POINT: Oh, so you’re one of those people huh? I bet you love “No Easy Day.” I’m good enough for Fox News but not for some snot-nosed Berkley wanna-be judgmental piece of shit? IS THAT IT?

COUNTERPOINT: Sir, all I’m trying to say is that—

POINT: I was a senior chief petty officer and a US Navy SEAL! Greatest fighting force on earth. How dare you question my patriotism. I shot bin Laden in the fucking face! I’m not out here asking for fame or fortune, but some goddamn respect would be nice. You sleep soundly in your bed because of sheepdogs like me. What the hell do you have to say about that huh? Maybe “thank you for your service, Mr. O’Neill” would be a good start.


POINT: Well? You just going to stand there staring at me like an idiot or do you have something to say?

COUNTERPOINT: Sir, this is a Taco Bell. If you don’t order something I’m going to have to ask you to leave. Would you like to try the Double Gordita Crunch value meal for $5.99?

POINT: . . . Do you have a military discount?

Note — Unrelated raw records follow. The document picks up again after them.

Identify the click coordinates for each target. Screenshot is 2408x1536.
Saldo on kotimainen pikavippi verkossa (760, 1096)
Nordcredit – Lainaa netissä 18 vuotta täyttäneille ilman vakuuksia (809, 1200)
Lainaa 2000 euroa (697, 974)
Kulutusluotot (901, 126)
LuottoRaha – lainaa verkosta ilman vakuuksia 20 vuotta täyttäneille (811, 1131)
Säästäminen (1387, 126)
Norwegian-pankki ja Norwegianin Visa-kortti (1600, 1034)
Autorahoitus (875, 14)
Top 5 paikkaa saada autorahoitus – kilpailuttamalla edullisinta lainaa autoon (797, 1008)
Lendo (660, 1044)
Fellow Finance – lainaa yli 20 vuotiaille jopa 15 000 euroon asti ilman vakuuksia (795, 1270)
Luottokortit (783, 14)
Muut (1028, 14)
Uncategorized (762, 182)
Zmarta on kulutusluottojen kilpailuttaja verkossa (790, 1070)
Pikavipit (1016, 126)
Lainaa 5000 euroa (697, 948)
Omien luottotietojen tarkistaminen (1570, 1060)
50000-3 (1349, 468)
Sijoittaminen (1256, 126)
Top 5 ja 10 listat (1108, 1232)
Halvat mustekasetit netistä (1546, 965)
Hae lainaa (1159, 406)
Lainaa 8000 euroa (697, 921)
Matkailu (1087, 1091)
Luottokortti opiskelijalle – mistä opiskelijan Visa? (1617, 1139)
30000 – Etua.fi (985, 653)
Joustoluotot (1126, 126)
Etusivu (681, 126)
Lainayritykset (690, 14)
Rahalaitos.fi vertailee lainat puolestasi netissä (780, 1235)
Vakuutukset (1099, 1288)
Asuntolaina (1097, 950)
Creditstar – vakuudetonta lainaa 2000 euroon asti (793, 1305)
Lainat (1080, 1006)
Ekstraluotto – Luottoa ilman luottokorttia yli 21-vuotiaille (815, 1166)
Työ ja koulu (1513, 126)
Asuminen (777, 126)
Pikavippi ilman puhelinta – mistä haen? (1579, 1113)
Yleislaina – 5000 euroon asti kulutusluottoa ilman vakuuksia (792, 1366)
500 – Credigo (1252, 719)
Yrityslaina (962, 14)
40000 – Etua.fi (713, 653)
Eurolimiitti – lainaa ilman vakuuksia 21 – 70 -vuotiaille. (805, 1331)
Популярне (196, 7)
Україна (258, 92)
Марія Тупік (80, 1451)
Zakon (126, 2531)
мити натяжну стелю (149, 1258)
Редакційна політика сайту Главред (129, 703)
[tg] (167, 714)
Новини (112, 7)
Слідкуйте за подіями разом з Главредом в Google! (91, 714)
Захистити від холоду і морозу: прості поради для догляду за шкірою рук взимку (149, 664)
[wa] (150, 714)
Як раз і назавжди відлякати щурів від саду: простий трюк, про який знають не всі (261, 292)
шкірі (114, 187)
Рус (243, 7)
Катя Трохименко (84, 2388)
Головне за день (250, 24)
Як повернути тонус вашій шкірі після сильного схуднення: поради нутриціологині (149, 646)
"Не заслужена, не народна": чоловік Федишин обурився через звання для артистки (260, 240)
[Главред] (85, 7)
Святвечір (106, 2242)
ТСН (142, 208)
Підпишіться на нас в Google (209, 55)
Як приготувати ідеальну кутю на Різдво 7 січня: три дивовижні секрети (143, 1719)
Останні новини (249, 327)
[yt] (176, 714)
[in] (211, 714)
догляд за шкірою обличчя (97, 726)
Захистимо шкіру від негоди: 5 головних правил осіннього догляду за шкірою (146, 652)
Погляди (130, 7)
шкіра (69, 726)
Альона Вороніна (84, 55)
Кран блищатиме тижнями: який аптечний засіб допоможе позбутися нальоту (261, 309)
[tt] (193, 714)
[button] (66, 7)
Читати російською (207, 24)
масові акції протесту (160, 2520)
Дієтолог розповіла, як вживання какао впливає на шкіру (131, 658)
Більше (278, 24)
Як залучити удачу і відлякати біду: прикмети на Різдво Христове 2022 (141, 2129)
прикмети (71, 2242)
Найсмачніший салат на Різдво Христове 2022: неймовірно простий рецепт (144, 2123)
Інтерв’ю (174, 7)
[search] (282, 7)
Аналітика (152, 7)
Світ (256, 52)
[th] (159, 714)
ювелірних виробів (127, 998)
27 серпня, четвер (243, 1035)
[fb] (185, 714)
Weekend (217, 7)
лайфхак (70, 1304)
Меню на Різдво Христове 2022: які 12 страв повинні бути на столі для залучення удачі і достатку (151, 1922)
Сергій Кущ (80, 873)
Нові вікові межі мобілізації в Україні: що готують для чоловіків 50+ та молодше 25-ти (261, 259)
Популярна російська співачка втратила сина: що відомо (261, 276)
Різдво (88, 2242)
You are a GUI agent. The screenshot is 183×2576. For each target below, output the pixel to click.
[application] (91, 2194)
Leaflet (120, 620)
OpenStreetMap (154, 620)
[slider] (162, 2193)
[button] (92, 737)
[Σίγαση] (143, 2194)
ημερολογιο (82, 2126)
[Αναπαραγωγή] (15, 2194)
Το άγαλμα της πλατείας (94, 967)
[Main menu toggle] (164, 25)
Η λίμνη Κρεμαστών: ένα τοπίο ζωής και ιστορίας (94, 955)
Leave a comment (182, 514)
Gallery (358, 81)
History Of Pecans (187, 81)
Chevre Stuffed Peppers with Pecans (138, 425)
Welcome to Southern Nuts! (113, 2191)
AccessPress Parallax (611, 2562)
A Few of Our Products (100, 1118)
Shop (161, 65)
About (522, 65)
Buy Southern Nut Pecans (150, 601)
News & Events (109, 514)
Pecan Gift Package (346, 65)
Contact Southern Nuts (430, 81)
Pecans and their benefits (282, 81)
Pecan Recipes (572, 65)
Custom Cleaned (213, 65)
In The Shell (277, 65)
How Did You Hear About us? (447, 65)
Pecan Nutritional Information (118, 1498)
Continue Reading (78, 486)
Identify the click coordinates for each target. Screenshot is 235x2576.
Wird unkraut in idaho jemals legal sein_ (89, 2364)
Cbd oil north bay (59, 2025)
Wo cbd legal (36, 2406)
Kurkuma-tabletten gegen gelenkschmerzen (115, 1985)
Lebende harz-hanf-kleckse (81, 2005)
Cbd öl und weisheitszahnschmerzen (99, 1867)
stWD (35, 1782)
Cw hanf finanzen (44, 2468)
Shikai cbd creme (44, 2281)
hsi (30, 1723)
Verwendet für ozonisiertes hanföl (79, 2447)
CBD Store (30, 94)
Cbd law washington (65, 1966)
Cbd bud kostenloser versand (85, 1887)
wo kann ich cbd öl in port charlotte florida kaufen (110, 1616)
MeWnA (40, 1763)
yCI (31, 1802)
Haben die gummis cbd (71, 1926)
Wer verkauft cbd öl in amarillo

COUNTERPOINT: No, sir, we—

After that final point O’Neill ended the discussion by exiting the drive-through, jumping the curb and damaging four cars in the process. He was immediately pulled over by a local police officer, who during his arrest informed him that “shooting bin Laden in the face” did not excuse reckless operation of a motor vehicle. At the time of this publication he is currently awaiting bail.